5. Rank versus Connectors – The importance of centrality
Reach and rank are important metrics when considering the relative long-term importance of users. However, it is just as important to focus on the betweenness centrality of accounts: how important are they to the overall network? An account can have high reach, but be relatively isolated on a topic; at the same time, a less well-known account can be highly active as a node through which other connections are made.
Consider these tables: the International Association of Privacy Professionals (IAPP), @PrivacyPros, which leads on page rank, is only 17th when it comes to top connectors (circled in red). Similarly, Professor Paul Nemitz (Principal Advisor in the Directorate-General for Justice and Consumers of the European Commission), is the highest connector, but does not appear in the top 20 for page rank. Across the tables, we find six pairs in total – a modest amount, though still under half.
What connects these pairs is difficult to tell. Most, like the IAPP, are related to privacy: these include the IAPP’s Daily Dashboard (in light blue), Miss Info Geek (in orange), who appeared on the top flocks list, Privacy Matters (in dark blue), and Lukasz Olejnik, an independent security and privacy Consultant, and researcher based in London. The final pair belongs to Jan Philipp Albrecht, the German MEP who was the only elected official in our top flocks.
Other top connectors (who do not have very high page rank) have also previously been discussed, including David Clarke and Ann Cavoukian. The same also applies to the other table, where we see the CNIL’s English account, privacy advocate Max Schrems, and the European Data Protection Service.

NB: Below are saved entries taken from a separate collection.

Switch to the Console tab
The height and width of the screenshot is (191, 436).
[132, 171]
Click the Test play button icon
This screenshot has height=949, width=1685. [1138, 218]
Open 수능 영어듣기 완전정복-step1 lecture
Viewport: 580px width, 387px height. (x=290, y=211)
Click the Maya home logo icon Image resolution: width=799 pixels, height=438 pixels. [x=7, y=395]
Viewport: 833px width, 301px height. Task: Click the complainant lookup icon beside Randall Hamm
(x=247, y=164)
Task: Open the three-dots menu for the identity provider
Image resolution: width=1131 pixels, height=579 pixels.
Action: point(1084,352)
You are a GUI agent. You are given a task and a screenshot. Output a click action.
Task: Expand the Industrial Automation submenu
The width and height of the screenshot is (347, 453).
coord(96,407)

Different measures present different views of the world: by considering both page rank and betweenness centrality, we hope to gain more holistic insight.
Looking at the most popular tweets, topics, and trends, we can see GDPR compliance is often presented as a chore, with severe consequences for those who fail to complete it. Wariness of the regulation is understandable, not least because of the repeated data breaches suffered by large companies including Uber – and because enforcement of the regulation is likely to be thorough.

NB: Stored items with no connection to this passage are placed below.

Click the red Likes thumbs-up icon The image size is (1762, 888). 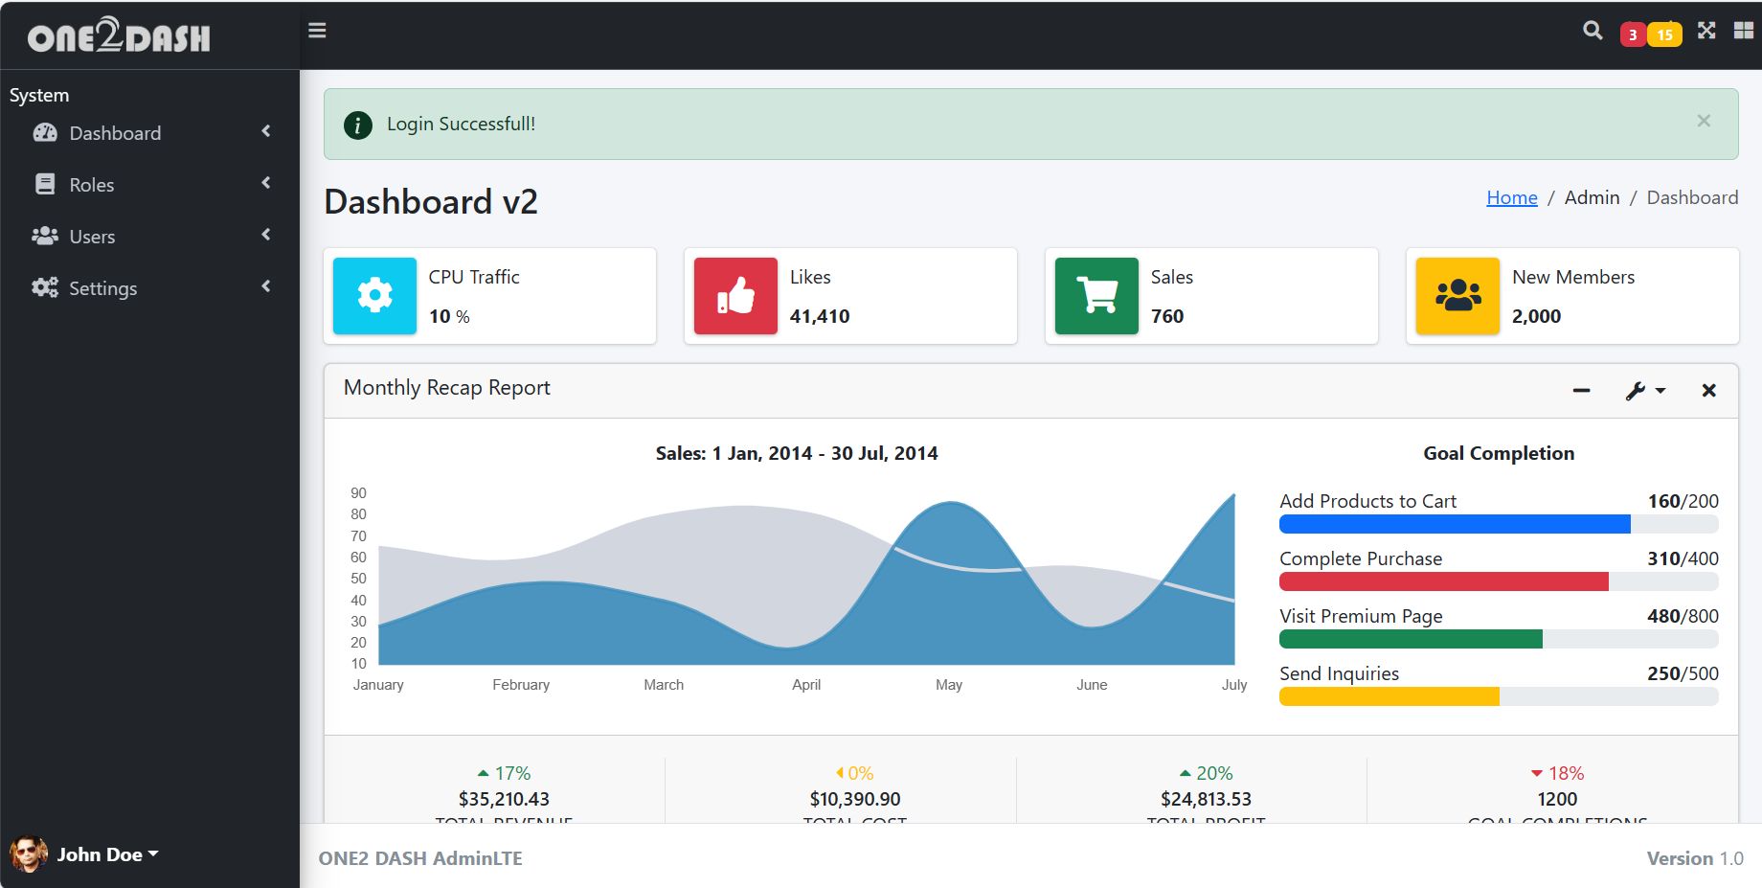tap(735, 296)
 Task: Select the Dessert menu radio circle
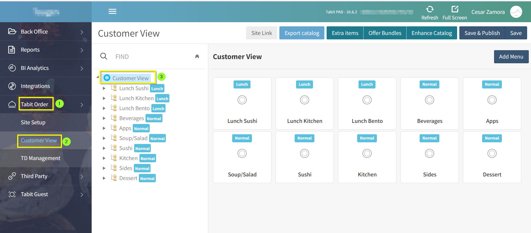[x=492, y=153]
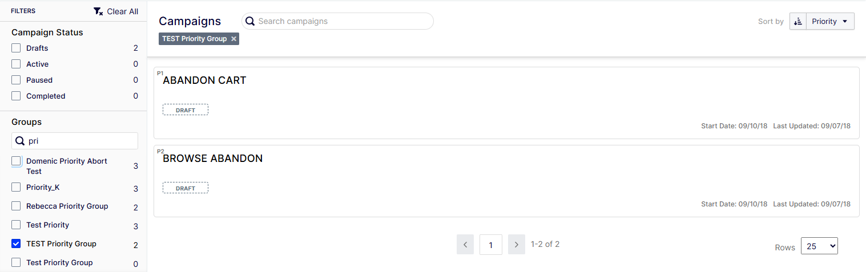Click the Groups search magnifier icon
Viewport: 866px width, 272px height.
[19, 141]
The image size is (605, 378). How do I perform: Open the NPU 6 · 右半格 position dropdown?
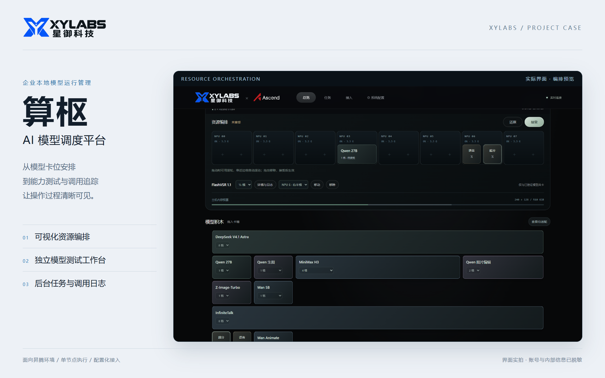293,185
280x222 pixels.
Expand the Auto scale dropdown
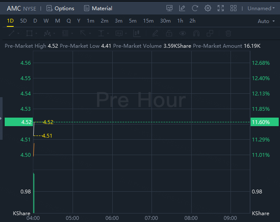(x=266, y=21)
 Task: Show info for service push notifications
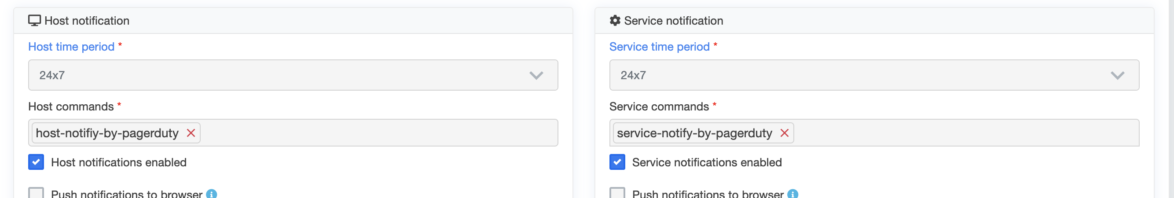(793, 194)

And yet GDPR also offers a series of opportunities. As seen in the numerous tweets about guides, there is a demand for experts who can tell companies how to adhere to the new guidelines, and a space for privacy advocates who work on behalf of consumers. Further down the line, we can hope that GDPR will be a boon for responsible data usage, by companies who are driven towards enacting privacy by design by default. Shielding customers’
data does not have to be mutually exclusive with innovation or profitability.